It’s not just hardware manufacturers who are back in crisis mode. The entire digital signage industry is feeling the uncertainty on the customer side – projects are being postponed and budgets are being cut. What feels a bit like the pandemic is the new tariffs reality.
On Tuesday evening, invidis consulting went back on air – with a 30-minute update on current developments in punitive tariffs, the new role of AI, assessments of the most important hardware manufacturers from Infocomm China, and market data.
There is a strong need for up-to-date market data among industry leaders. That’s why invidis consulting has returned to crisis mode and resumed its regular executive briefings. As during the pandemic, these exclusive briefings provide global industry leaders with insights, analysis, and current market data.
Punitive tariffs
US punitive tariffs have reached an average level of 20-25% – a 90-year high. With typical hardware margins in the single-digit range, tariffs of 20 percent or more are an immense burden. The punitive tariffs with China are particularly threatening for the US market, where trade is currently virtually suspended.

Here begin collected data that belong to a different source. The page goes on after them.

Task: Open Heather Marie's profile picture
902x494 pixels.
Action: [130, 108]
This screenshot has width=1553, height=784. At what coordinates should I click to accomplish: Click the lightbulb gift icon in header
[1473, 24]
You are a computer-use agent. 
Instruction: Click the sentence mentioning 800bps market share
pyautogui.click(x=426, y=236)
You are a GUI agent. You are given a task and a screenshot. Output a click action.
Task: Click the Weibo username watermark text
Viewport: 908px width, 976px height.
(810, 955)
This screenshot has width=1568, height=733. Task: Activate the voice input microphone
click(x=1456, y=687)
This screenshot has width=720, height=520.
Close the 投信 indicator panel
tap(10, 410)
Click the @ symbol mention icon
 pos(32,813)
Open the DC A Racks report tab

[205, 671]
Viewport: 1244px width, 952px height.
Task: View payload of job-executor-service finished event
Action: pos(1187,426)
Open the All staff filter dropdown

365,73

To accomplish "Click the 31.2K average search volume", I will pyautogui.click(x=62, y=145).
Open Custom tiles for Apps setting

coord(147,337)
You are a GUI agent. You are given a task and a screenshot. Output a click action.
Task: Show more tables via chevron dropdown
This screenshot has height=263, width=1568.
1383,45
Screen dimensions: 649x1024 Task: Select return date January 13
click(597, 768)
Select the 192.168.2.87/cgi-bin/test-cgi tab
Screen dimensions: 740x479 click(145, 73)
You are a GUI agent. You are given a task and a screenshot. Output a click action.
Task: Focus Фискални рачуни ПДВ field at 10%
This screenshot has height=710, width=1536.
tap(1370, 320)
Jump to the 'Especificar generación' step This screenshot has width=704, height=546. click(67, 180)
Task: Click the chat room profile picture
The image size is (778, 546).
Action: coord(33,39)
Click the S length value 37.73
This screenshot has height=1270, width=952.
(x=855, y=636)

But even best-case scenarios of 10% punitive tariffs would lead to significant drops in sales in the digital signage market. Demand is subdued worldwide – currently primarily due to uncertainty and a lack of predictability.
Hardware glut expected in Europe
Electronics manufacturers, including those producing digital signage hardware, are shifting shipments from North America to Europe. Starting in mid-June, this could lead to a hardware surplus in Europe and put downward pressure on profit margins.
Digital resilience
There is concern in Europe that US cloud service providers could shut down their services by government order in the event of a crisis, as the US did for Starlink in Ukraine. Therefore, European customers and digital signage providers are increasingly looking for cloud alternatives to AWS, Azure, or Google Cloud.
Although a shutdown scenario is highly unlikely, end-customers and suppliers should still prepare for potential disruptions as part of their business continuity planning. The first step is to create backup plans—not to replace existing services. However, modern service cloud platforms are now so strategically important that switching to an alternative is not simple. This presents a difficult decision for the industry, especially since returning to on-premise solutions is not a viable option.
AI is evolving into two incompatible worlds
The geopolitical development of AI platforms is emerging as the most long-term challenge for the digital signage industry. The US government is urging allies in Canada, Europe, Japan, and South Korea to exclusively use American AI.
The White House administration wants allies to eliminate a mix of Chinese (Deepseek, Huawei AI, etc.) and US (Nvidia, OpenAI) AI. Washington envisions two separate and incompatible AI worlds. This would mean significant additional work for global digital signage concepts, hardware, and software developers – similar to what the automotive industry is already facing.
Times are turbulent; agility and flexibility are required. Waiting is not an option – decisions, both small and large, must be made promptly.
The next invidis update will be presented as part of the invidis keynote on May 22 at DSS Europe 2025.